## Problem
Copy the material below word for word, keeping every line as it appears.

Material from a data source
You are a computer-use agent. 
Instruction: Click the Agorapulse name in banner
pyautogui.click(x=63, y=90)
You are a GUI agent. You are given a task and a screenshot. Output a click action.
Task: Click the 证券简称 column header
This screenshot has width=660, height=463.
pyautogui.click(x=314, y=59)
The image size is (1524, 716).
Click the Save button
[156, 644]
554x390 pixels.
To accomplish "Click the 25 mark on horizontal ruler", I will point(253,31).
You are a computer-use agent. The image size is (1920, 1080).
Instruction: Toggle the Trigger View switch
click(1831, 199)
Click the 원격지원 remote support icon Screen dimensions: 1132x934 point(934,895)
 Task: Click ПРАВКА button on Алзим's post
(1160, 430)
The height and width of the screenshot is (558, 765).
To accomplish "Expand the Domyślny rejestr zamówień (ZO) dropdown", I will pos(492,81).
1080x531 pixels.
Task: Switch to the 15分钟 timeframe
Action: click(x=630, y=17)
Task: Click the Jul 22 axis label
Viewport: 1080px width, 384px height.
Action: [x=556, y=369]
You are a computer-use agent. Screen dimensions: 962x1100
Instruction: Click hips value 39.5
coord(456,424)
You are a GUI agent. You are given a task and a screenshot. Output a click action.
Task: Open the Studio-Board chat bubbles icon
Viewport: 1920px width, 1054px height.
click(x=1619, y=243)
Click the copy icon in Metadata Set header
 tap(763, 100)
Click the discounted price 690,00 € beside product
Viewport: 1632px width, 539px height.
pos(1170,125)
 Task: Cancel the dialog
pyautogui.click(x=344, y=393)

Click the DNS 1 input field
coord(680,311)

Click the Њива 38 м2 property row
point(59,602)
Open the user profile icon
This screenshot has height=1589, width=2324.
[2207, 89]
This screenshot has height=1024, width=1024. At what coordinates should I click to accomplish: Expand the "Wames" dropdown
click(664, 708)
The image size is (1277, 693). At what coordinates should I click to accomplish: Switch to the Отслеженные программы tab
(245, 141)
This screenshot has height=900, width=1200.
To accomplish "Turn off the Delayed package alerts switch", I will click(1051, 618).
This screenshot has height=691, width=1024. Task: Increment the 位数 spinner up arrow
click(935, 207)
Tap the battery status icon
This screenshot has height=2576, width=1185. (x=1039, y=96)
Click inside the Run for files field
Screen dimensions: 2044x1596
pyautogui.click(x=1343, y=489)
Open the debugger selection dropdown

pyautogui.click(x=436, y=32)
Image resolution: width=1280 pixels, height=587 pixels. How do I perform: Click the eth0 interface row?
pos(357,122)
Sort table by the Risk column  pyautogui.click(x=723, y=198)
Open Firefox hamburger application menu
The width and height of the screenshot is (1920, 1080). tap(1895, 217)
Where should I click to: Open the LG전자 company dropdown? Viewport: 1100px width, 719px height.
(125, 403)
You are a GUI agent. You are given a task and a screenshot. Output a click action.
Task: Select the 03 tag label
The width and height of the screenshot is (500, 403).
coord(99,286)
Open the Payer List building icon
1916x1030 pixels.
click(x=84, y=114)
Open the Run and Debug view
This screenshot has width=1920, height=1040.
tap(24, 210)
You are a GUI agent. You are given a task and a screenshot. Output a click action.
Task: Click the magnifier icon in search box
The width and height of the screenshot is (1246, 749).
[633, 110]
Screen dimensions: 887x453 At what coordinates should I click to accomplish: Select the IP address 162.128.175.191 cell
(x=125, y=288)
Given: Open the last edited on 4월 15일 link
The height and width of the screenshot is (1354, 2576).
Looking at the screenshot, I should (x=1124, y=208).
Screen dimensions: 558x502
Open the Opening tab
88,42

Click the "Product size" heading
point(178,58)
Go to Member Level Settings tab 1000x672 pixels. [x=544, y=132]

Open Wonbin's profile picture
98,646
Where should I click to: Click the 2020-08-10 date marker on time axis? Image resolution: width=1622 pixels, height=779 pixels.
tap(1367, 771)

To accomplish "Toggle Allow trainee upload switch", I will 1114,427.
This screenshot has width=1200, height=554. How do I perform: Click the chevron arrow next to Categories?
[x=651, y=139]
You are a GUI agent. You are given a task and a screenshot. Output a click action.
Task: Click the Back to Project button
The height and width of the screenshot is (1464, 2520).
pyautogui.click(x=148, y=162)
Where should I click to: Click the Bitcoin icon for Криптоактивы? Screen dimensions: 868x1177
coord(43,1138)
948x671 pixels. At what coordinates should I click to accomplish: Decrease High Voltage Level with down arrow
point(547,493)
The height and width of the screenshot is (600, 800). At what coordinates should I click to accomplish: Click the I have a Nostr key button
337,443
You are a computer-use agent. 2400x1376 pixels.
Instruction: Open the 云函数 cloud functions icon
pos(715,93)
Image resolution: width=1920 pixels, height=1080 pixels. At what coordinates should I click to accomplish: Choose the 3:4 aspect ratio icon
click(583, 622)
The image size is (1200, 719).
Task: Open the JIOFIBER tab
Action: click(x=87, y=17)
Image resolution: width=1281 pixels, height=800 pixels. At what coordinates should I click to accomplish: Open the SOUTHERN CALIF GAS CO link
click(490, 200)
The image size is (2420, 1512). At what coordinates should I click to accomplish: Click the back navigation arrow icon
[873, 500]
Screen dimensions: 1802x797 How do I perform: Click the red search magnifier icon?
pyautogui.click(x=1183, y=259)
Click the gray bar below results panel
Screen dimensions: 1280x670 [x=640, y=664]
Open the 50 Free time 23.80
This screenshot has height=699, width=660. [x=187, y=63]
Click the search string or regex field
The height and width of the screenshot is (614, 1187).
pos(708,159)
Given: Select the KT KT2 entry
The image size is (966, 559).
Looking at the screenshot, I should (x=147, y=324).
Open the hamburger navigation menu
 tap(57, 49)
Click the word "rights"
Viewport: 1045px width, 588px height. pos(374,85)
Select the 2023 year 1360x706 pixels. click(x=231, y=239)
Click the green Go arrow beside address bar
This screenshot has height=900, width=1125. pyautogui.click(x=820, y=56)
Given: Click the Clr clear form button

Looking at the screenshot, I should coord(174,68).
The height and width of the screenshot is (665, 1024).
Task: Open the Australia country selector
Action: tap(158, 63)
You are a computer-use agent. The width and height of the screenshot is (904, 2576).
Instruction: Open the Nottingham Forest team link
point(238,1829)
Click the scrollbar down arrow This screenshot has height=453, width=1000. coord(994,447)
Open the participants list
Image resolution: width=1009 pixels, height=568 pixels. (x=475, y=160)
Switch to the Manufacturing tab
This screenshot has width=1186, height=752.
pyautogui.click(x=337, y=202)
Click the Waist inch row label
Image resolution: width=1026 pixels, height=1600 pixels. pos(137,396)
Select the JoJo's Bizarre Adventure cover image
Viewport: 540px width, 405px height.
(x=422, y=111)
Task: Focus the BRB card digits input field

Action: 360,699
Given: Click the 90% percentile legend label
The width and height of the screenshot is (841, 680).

## Completed exercise
You are a computer-use agent. 
Instruction: Click the Agorapulse name in banner
pyautogui.click(x=63, y=90)
You are a GUI agent. You are given a task and a screenshot. Output a click action.
Task: Click the 证券简称 column header
This screenshot has width=660, height=463.
pyautogui.click(x=314, y=59)
The image size is (1524, 716).
Click the Save button
[156, 644]
554x390 pixels.
To accomplish "Click the 25 mark on horizontal ruler", I will point(253,31).
You are a computer-use agent. The image size is (1920, 1080).
Instruction: Toggle the Trigger View switch
click(1831, 199)
Click the 원격지원 remote support icon Screen dimensions: 1132x934 point(934,895)
 Task: Click ПРАВКА button on Алзим's post
(1160, 430)
The height and width of the screenshot is (558, 765).
To accomplish "Expand the Domyślny rejestr zamówień (ZO) dropdown", I will pos(492,81).
1080x531 pixels.
Task: Switch to the 15分钟 timeframe
Action: click(x=630, y=17)
Task: Click the Jul 22 axis label
Viewport: 1080px width, 384px height.
Action: [x=556, y=369]
You are a computer-use agent. Screen dimensions: 962x1100
Instruction: Click hips value 39.5
coord(456,424)
You are a GUI agent. You are given a task and a screenshot. Output a click action.
Task: Open the Studio-Board chat bubbles icon
Viewport: 1920px width, 1054px height.
click(x=1619, y=243)
Click the copy icon in Metadata Set header
 tap(763, 100)
Click the discounted price 690,00 € beside product
Viewport: 1632px width, 539px height.
pos(1170,125)
 Task: Cancel the dialog
pyautogui.click(x=344, y=393)

Click the DNS 1 input field
coord(680,311)

Click the Њива 38 м2 property row
point(59,602)
Open the user profile icon
This screenshot has height=1589, width=2324.
[2207, 89]
This screenshot has height=1024, width=1024. At what coordinates should I click to accomplish: Expand the "Wames" dropdown
click(664, 708)
The image size is (1277, 693). At what coordinates should I click to accomplish: Switch to the Отслеженные программы tab
(245, 141)
This screenshot has height=900, width=1200.
To accomplish "Turn off the Delayed package alerts switch", I will click(1051, 618).
This screenshot has height=691, width=1024. Task: Increment the 位数 spinner up arrow
click(935, 207)
Tap the battery status icon
This screenshot has height=2576, width=1185. (x=1039, y=96)
Click inside the Run for files field
Screen dimensions: 2044x1596
pyautogui.click(x=1343, y=489)
Open the debugger selection dropdown

pyautogui.click(x=436, y=32)
Image resolution: width=1280 pixels, height=587 pixels. How do I perform: Click the eth0 interface row?
pos(357,122)
Sort table by the Risk column  pyautogui.click(x=723, y=198)
Open Firefox hamburger application menu
The width and height of the screenshot is (1920, 1080). tap(1895, 217)
Where should I click to: Open the LG전자 company dropdown? Viewport: 1100px width, 719px height.
(125, 403)
You are a GUI agent. You are given a task and a screenshot. Output a click action.
Task: Select the 03 tag label
The width and height of the screenshot is (500, 403).
coord(99,286)
Open the Payer List building icon
1916x1030 pixels.
click(x=84, y=114)
Open the Run and Debug view
This screenshot has width=1920, height=1040.
tap(24, 210)
You are a GUI agent. You are given a task and a screenshot. Output a click action.
Task: Click the magnifier icon in search box
The width and height of the screenshot is (1246, 749).
[633, 110]
Screen dimensions: 887x453 At what coordinates should I click to accomplish: Select the IP address 162.128.175.191 cell
(x=125, y=288)
Given: Open the last edited on 4월 15일 link
The height and width of the screenshot is (1354, 2576).
Looking at the screenshot, I should (x=1124, y=208).
Screen dimensions: 558x502
Open the Opening tab
88,42

Click the "Product size" heading
point(178,58)
Go to Member Level Settings tab 1000x672 pixels. [x=544, y=132]

Open Wonbin's profile picture
98,646
Where should I click to: Click the 2020-08-10 date marker on time axis? Image resolution: width=1622 pixels, height=779 pixels.
tap(1367, 771)

To accomplish "Toggle Allow trainee upload switch", I will 1114,427.
This screenshot has width=1200, height=554. How do I perform: Click the chevron arrow next to Categories?
[x=651, y=139]
You are a GUI agent. You are given a task and a screenshot. Output a click action.
Task: Click the Back to Project button
The height and width of the screenshot is (1464, 2520).
pyautogui.click(x=148, y=162)
Where should I click to: Click the Bitcoin icon for Криптоактивы? Screen dimensions: 868x1177
coord(43,1138)
948x671 pixels. At what coordinates should I click to accomplish: Decrease High Voltage Level with down arrow
point(547,493)
The height and width of the screenshot is (600, 800). At what coordinates should I click to accomplish: Click the I have a Nostr key button
337,443
You are a computer-use agent. 2400x1376 pixels.
Instruction: Open the 云函数 cloud functions icon
pos(715,93)
Image resolution: width=1920 pixels, height=1080 pixels. At what coordinates should I click to accomplish: Choose the 3:4 aspect ratio icon
click(583, 622)
The image size is (1200, 719).
Task: Open the JIOFIBER tab
Action: click(x=87, y=17)
Image resolution: width=1281 pixels, height=800 pixels. At what coordinates should I click to accomplish: Open the SOUTHERN CALIF GAS CO link
click(490, 200)
The image size is (2420, 1512). At what coordinates should I click to accomplish: Click the back navigation arrow icon
[873, 500]
Screen dimensions: 1802x797 How do I perform: Click the red search magnifier icon?
pyautogui.click(x=1183, y=259)
Click the gray bar below results panel
Screen dimensions: 1280x670 [x=640, y=664]
Open the 50 Free time 23.80
This screenshot has height=699, width=660. [x=187, y=63]
Click the search string or regex field
The height and width of the screenshot is (614, 1187).
pos(708,159)
Given: Select the KT KT2 entry
The image size is (966, 559).
Looking at the screenshot, I should (x=147, y=324).
Open the hamburger navigation menu
 tap(57, 49)
Click the word "rights"
Viewport: 1045px width, 588px height. pos(374,85)
Select the 2023 year 1360x706 pixels. click(x=231, y=239)
Click the green Go arrow beside address bar
This screenshot has height=900, width=1125. pyautogui.click(x=820, y=56)
Given: Click the Clr clear form button

Looking at the screenshot, I should coord(174,68).
The height and width of the screenshot is (665, 1024).
Task: Open the Australia country selector
Action: tap(158, 63)
You are a computer-use agent. The width and height of the screenshot is (904, 2576).
Instruction: Open the Nottingham Forest team link
point(238,1829)
Click the scrollbar down arrow This screenshot has height=453, width=1000. coord(994,447)
Open the participants list
Image resolution: width=1009 pixels, height=568 pixels. (x=475, y=160)
Switch to the Manufacturing tab
This screenshot has width=1186, height=752.
pyautogui.click(x=337, y=202)
Click the Waist inch row label
Image resolution: width=1026 pixels, height=1600 pixels. pos(137,396)
Select the JoJo's Bizarre Adventure cover image
Viewport: 540px width, 405px height.
(x=422, y=111)
Task: Focus the BRB card digits input field

Action: 360,699
Given: Click the 90% percentile legend label
The width and height of the screenshot is (841, 680).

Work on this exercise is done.